どこにでもいそうな外見だったので、このイトウという男は比較的まともな人間かもしれないと期待していたのだが、所詮は有馬の同類だったか。カクコも、そんな格好を流行だと言われて信じるのはどうかしている。
「もう良い!お前達の馬鹿話に付き合っているときりがない」
どうやらカクコには、有馬達の話が馬鹿であると判断できるくらいのまともな感性はあるらしい。
外見は一番おかしいが。
「で、有馬、さっきのお前の話だと、
「拍子抜けするくらいあっさりとね。しかもあれはどうやら本当に海蛇っぽい。私としては、やや残念と思わなくもないね」
「何が残念なんです?」
UMA探偵と名乗るからには、UMAを見つけられることを期待してやって来たに違いなく、そして実際に現れたのだから目論見通りだろう。
「それはもちろん、目撃者がいくら巨大海蛇と証言していても、実際には海蛇ではなくプレシオサウルスやエラスモサウルス、ヒドロテロサウルスといった首長竜の首から上である可能性を期待していたのさ。正体が首長竜の生き残りであるUMAというのは、数あるUMAの中でも最も代表的かつロマンのあるものの1つだ。もちろん、ただUMAというだけで既にロマンが溢れ出ているわけだが」
世界中のロマンに謝って然るべき問題発言である。私がロマンスの神様だったら今のセリフをゲレンデが溶けるほど後悔させるに違いない。
興が乗ってきたのか、有馬は
「古来より、水中に住む魔物の伝説は多い。なにしろ、底知れぬ水の世界というのは、天の上と同様に人間の視界が行き届かない世界だった。いや、過去形にしてしまうのはまだ早過ぎるだろう。天の上、即ち宇宙の全てを調べ尽くすのと比較すれば、水中の全てを調べ尽くすのは簡単だと思えるかもしれないが、それが達成されるのはまだまだ先の話だという点においては変わりがない。古代の人々が水中は世界の果てやら異界やらとつながっていると考えたり、未知の恐ろしい魔物がいると考えたりするのも無理はない。加えて、航海技術の発達していなかった時代では、海や河で命を落とす者も多かっただろう。それもまた、水中には魔物、という想像を膨らませるのに一役買ったのだろうね」
この手のタイプは、ただ語りたいから語っているのであって、実際に私達が聞いているかどうかなどは多分大して気にしてはいないのだろう。となれば、何も律儀に聞く必要も無いのだが、他にすることもない。
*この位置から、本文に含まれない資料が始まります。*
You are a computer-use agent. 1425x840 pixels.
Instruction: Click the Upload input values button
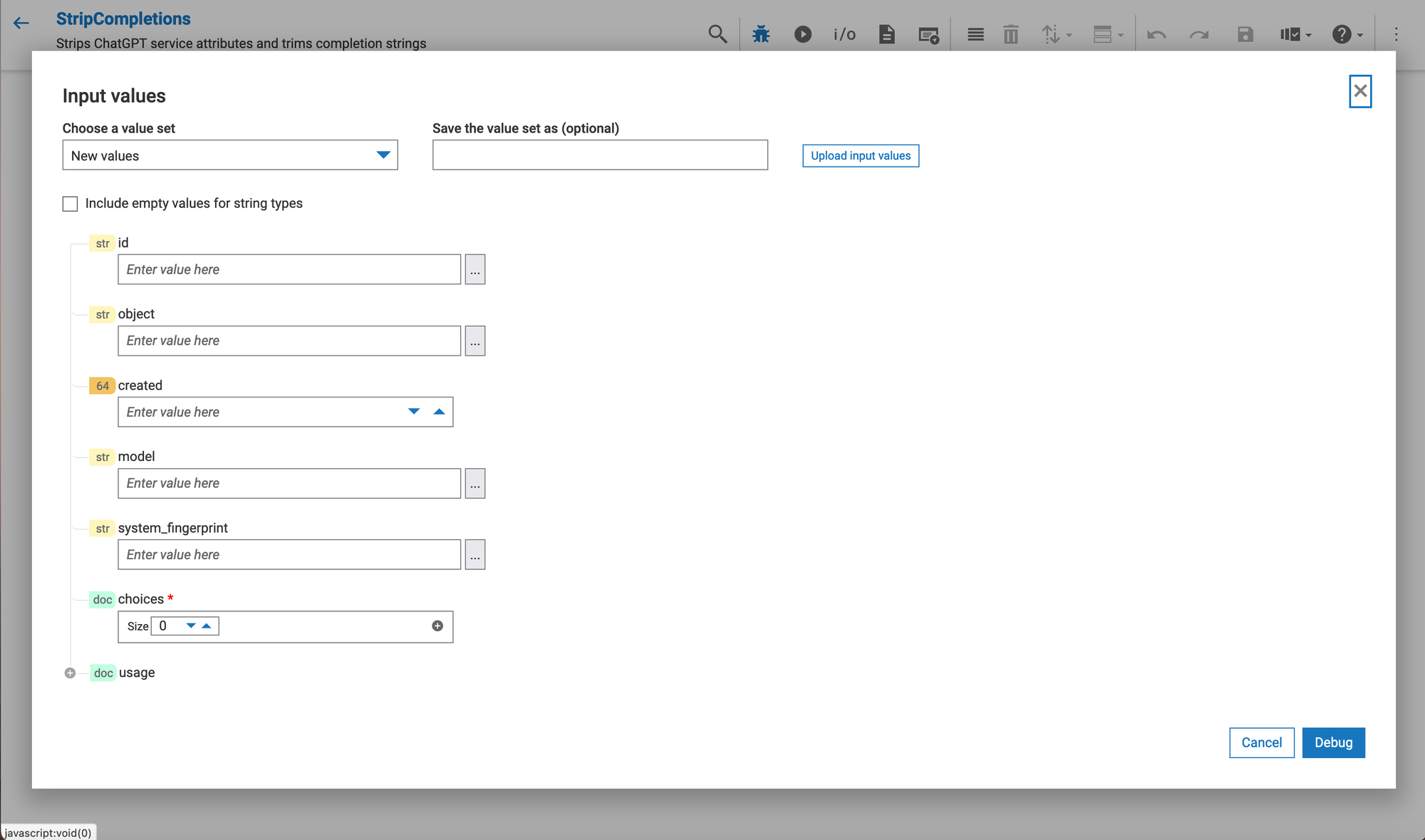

「水中に住む魔物の中でも、巨大な海蛇、シーサーペントといえば、クラーケンと並んでメジャーかつ古くからあるものの一つだ。ただ単に昔からあるというだけでなく、科学の発達した現代においても類似の目撃談は無くなってはいない。とはいえ、有名なネッシーをはじめとする湖で目撃される巨大UMAについては、UMA探偵としてはその多くは信ぴょう性に欠けるものと言わざるを得ない。ある生物種が絶滅することなく存続するために必要な個体数、いわゆる最小存続可能個体数は大型動物でも通常数十頭かそれ以上だが、湖という限られた空間と、そこで得られる限られた量の餌では、何十頭もの巨大UMAが生息するのは難しい。実際、ネス湖に生息するプランクトン量から魚ならびに更にそれを餌とする動物の生息可能数を計算すると、ネス湖で生存可能な首長竜クラスの大型爬虫類の数は2頭にも満たない。アフリカのモケーレ・ムベンベのように陸上を歩き回ることもできる生物として想定されているものなら一頭だけどこかからやってきて湖に住み着いたという仮説も成り立つし、餌は湖の外から手に入れることも可能だが、“ネッシーの正体”として最も一般的に想定される首長竜のように、一生を水中で過ごす生物ではそれも不可能だ。……まあ、ネッシーについても上陸しているのを見たという目撃証言は一応はあるのだが、しかし仮にカバのように上陸して餌をとっているのだとすると、それはそれでとっくにUnidentifiedでなくなっていて然るべきだ。ついでに言っておくと、プレシオサウルスやエラスモサウルスといった首長竜はいかに水中生活に適応していても、あくまでも爬虫類であって、呼吸は肺呼吸だ。つまり、息継ぎをするために水面に頭を出す必要がある。ネス湖のような観光地と化してしまった湖で、日に何度も水面に頭を出す生き物が何十頭もいれば、やはりとっくの昔にUnidentifiedでなくなってしまっているはずさ。この点から考えても、仮にネッシーのような湖で目撃される巨大UMAが本当にいるとしても、それが首長竜である可能性は著しく低い。しかし!湖ではなく、海ならば話は別だ。海であれば、生息地次第では頻繁に水面に顔を出して息継ぎをしていたとしても、人の目に触れない可能性は低くないし、食料も豊富だ。実際、クジラ目の水棲哺乳類においても淡水ではアマゾン川やインダス川のような大河に3メートルにも満たないカワイルカが生息しているくらいなのに対し、海には最大31メートルに達するシロナガスクジラが生息している。何より、首長竜はそもそも海に住んでいた生き物だしね。それはさておき、肝心なのはここに出没しているあのシーサーペントの正体が何で、どう対処すべきかだが、優秀なUMA探偵たるこの私にはもう検討がついている」
そういえば、あの海蛇の正体は残念ながら首長竜の生き残りではないと有馬が言い出したところから、この長い話は始まったのだった。